▼▼▼

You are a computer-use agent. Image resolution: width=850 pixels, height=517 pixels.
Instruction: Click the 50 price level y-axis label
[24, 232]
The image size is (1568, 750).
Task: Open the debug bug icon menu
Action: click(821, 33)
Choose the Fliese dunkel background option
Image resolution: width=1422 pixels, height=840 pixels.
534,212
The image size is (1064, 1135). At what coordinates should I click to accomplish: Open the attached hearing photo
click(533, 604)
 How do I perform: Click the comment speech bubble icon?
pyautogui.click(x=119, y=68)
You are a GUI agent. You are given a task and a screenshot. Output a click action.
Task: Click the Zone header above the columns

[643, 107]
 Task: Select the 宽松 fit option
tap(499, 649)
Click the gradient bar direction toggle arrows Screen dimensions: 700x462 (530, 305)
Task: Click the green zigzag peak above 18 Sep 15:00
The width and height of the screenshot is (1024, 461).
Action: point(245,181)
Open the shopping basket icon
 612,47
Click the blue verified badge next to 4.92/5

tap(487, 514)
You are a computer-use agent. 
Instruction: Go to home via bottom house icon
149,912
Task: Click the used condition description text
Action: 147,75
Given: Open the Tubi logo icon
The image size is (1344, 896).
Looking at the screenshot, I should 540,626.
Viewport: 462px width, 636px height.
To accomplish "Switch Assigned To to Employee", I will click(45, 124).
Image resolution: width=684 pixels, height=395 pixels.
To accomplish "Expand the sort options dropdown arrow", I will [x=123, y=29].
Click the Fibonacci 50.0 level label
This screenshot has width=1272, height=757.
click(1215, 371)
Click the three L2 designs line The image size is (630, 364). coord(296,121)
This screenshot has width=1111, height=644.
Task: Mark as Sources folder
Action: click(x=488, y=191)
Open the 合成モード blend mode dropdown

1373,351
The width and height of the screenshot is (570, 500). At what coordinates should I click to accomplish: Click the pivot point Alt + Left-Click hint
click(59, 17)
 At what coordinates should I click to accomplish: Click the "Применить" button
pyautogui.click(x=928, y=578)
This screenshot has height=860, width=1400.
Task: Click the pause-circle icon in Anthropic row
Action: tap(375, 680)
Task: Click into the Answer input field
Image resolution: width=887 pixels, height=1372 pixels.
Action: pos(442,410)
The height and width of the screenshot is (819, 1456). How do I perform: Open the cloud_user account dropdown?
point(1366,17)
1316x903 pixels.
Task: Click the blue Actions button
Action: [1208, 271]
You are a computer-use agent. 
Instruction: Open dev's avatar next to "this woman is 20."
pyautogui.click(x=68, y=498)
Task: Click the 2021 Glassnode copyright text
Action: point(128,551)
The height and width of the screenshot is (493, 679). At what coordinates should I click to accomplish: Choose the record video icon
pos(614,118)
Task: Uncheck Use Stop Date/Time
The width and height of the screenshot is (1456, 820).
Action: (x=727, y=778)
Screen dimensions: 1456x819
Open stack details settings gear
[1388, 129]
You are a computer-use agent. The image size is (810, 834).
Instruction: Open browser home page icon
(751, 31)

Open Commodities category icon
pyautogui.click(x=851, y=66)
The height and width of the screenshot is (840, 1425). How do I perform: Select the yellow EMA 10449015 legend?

▲▲▲

**Set task:**
Format the listing above as a numbered list with one line per item, leaving out the blank lines.

**Solution for this problem:**
1. You are a computer-use agent. Image resolution: width=850 pixels, height=517 pixels.
2. Instruction: Click the 50 price level y-axis label
3. [24, 232]
4. The image size is (1568, 750).
5. Task: Open the debug bug icon menu
6. Action: click(821, 33)
7. Choose the Fliese dunkel background option
8. Image resolution: width=1422 pixels, height=840 pixels.
9. 534,212
10. The image size is (1064, 1135). At what coordinates should I click to accomplish: Open the attached hearing photo
11. click(533, 604)
12.  How do I perform: Click the comment speech bubble icon?
13. pyautogui.click(x=119, y=68)
14. You are a GUI agent. You are given a task and a screenshot. Output a click action.
15. Task: Click the Zone header above the columns
16. [643, 107]
17.  Task: Select the 宽松 fit option
18. tap(499, 649)
19. Click the gradient bar direction toggle arrows Screen dimensions: 700x462 (530, 305)
20. Task: Click the green zigzag peak above 18 Sep 15:00
21. The width and height of the screenshot is (1024, 461).
22. Action: point(245,181)
23. Open the shopping basket icon
24.  612,47
25. Click the blue verified badge next to 4.92/5
26. tap(487, 514)
27. You are a computer-use agent. 
28. Instruction: Go to home via bottom house icon
29. 149,912
30. Task: Click the used condition description text
31. Action: 147,75
32. Given: Open the Tubi logo icon
33. The image size is (1344, 896).
34. Looking at the screenshot, I should 540,626.
35. Viewport: 462px width, 636px height.
36. To accomplish "Switch Assigned To to Employee", I will click(45, 124).
37. Image resolution: width=684 pixels, height=395 pixels.
38. To accomplish "Expand the sort options dropdown arrow", I will [x=123, y=29].
39. Click the Fibonacci 50.0 level label
40. This screenshot has width=1272, height=757.
41. click(1215, 371)
42. Click the three L2 designs line The image size is (630, 364). coord(296,121)
43. This screenshot has width=1111, height=644.
44. Task: Mark as Sources folder
45. Action: click(x=488, y=191)
46. Open the 合成モード blend mode dropdown
47. 1373,351
48. The width and height of the screenshot is (570, 500). At what coordinates should I click to accomplish: Click the pivot point Alt + Left-Click hint
49. click(59, 17)
50.  At what coordinates should I click to accomplish: Click the "Применить" button
51. pyautogui.click(x=928, y=578)
52. This screenshot has height=860, width=1400.
53. Task: Click the pause-circle icon in Anthropic row
54. Action: tap(375, 680)
55. Task: Click into the Answer input field
56. Image resolution: width=887 pixels, height=1372 pixels.
57. Action: pos(442,410)
58. The height and width of the screenshot is (819, 1456). How do I perform: Open the cloud_user account dropdown?
59. point(1366,17)
60. 1316x903 pixels.
61. Task: Click the blue Actions button
62. Action: [1208, 271]
63. You are a computer-use agent. 
64. Instruction: Open dev's avatar next to "this woman is 20."
65. pyautogui.click(x=68, y=498)
66. Task: Click the 2021 Glassnode copyright text
67. Action: point(128,551)
68. The height and width of the screenshot is (493, 679). At what coordinates should I click to accomplish: Choose the record video icon
69. pos(614,118)
70. Task: Uncheck Use Stop Date/Time
71. The width and height of the screenshot is (1456, 820).
72. Action: (x=727, y=778)
73. Screen dimensions: 1456x819
74. Open stack details settings gear
75. [1388, 129]
76. You are a computer-use agent. The image size is (810, 834).
77. Instruction: Open browser home page icon
78. (751, 31)
79. Open Commodities category icon
80. pyautogui.click(x=851, y=66)
81. The height and width of the screenshot is (840, 1425). How do I perform: Select the yellow EMA 10449015 legend?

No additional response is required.